Historic house in Wyoming, United States

The George Ferris Mansion in Rawlins, Wyoming is one of the most significant Queen Anne style buildings in Wyoming. Built during 1899–1903, the house's design was published by the Knoxville, Tennessee architectural firm of Barber and Klutz in an architectural pattern book. The house was built for George and Julia Ferris.

George Ferris (d.1900) was born in Michigan. He moved to Wyoming and pursued a variety of vocations, including prospecting, ranching and game hunting, as well as election to the Wyoming Territorial Assembly and the Wyoming Constitutional Convention. Ferris' wealth came from the Rudefeha Mine (later the Ferris-Haggarty Mine) in the Grand Encampment copper mining district. Work on the house began in 1899, but George Ferris was killed in 1900 when he was thrown from a runaway carriage near his mine. The house was completed in 1903, and Julia Ferris lived there until her death at 76 in 1931.
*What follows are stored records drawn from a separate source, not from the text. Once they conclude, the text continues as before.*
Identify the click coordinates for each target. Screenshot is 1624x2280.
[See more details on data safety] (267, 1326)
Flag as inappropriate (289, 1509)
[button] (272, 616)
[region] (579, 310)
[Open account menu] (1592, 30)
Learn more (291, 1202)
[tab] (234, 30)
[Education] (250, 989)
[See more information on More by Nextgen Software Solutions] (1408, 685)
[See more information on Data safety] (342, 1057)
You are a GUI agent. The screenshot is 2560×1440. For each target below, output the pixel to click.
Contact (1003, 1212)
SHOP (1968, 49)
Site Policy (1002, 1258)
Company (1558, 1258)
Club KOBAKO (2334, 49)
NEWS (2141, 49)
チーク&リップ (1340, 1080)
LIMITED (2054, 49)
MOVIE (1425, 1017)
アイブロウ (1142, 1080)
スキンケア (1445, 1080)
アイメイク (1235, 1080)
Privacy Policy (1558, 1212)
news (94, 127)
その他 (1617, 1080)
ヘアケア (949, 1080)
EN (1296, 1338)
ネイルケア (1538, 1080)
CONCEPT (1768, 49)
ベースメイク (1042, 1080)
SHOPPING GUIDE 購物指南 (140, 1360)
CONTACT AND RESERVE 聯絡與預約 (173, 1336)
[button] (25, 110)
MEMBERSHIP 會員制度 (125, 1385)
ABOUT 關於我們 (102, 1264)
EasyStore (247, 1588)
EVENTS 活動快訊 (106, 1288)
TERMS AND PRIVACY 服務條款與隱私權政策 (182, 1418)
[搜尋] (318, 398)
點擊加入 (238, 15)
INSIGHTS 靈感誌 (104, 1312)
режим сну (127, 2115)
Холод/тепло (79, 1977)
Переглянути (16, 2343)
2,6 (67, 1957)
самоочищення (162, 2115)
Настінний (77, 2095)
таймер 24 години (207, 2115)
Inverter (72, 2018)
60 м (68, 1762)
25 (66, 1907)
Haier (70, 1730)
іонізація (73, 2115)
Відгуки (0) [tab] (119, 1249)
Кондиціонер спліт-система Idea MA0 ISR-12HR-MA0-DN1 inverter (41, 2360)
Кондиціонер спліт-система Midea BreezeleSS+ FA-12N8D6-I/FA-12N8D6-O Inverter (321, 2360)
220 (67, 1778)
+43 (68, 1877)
The house is a 2 1/2-story brick house with a prominent corner turret, with six rooms on the main floor. The masonry is trimmed with local sandstone. The roof is irregular, and exterior details are accented with a variety of materials, as is appropriate in a Queen Anne building. The prominent carriage house was built at the same time as the house. Once subdivided into apartments, the house was restored as a single-family residence.

The George Ferris Mansion was placed on the National Register of Historic Places on November 1, 1982. It is now a bed-and-breakfast.